## DIRECTIONS
All of the data below is to be returned unaltered.

Records contained in a dataset
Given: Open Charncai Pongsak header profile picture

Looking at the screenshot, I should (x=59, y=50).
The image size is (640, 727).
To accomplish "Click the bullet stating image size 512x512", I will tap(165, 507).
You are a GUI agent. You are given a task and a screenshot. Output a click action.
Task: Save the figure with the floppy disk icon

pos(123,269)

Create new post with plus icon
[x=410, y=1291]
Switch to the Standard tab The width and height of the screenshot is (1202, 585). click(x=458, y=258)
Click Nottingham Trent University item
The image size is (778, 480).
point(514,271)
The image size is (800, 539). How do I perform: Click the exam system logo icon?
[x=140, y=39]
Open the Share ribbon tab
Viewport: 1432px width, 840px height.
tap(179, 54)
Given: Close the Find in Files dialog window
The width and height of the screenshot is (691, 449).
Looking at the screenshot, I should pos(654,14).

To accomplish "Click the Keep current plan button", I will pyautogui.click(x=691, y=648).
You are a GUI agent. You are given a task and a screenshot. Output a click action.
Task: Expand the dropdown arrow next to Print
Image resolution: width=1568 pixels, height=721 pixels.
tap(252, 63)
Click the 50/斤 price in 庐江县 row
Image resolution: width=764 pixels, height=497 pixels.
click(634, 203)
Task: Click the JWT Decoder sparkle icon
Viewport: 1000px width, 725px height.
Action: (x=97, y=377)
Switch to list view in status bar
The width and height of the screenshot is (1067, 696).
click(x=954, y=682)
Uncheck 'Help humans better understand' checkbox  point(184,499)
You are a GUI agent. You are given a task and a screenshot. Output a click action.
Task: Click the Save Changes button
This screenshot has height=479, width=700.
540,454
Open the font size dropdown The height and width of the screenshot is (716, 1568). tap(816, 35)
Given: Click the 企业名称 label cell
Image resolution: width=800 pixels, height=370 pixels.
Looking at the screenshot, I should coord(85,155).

## ANSWER TO THE EXERCISE
Given: Open Charncai Pongsak header profile picture

Looking at the screenshot, I should (x=59, y=50).
The image size is (640, 727).
To accomplish "Click the bullet stating image size 512x512", I will tap(165, 507).
You are a GUI agent. You are given a task and a screenshot. Output a click action.
Task: Save the figure with the floppy disk icon

pos(123,269)

Create new post with plus icon
[x=410, y=1291]
Switch to the Standard tab The width and height of the screenshot is (1202, 585). click(x=458, y=258)
Click Nottingham Trent University item
The image size is (778, 480).
point(514,271)
The image size is (800, 539). How do I perform: Click the exam system logo icon?
[x=140, y=39]
Open the Share ribbon tab
Viewport: 1432px width, 840px height.
tap(179, 54)
Given: Close the Find in Files dialog window
The width and height of the screenshot is (691, 449).
Looking at the screenshot, I should pos(654,14).

To accomplish "Click the Keep current plan button", I will pyautogui.click(x=691, y=648).
You are a GUI agent. You are given a task and a screenshot. Output a click action.
Task: Expand the dropdown arrow next to Print
Image resolution: width=1568 pixels, height=721 pixels.
tap(252, 63)
Click the 50/斤 price in 庐江县 row
Image resolution: width=764 pixels, height=497 pixels.
click(634, 203)
Task: Click the JWT Decoder sparkle icon
Viewport: 1000px width, 725px height.
Action: (x=97, y=377)
Switch to list view in status bar
The width and height of the screenshot is (1067, 696).
click(x=954, y=682)
Uncheck 'Help humans better understand' checkbox  point(184,499)
You are a GUI agent. You are given a task and a screenshot. Output a click action.
Task: Click the Save Changes button
This screenshot has height=479, width=700.
540,454
Open the font size dropdown The height and width of the screenshot is (716, 1568). tap(816, 35)
Given: Click the 企业名称 label cell
Image resolution: width=800 pixels, height=370 pixels.
Looking at the screenshot, I should coord(85,155).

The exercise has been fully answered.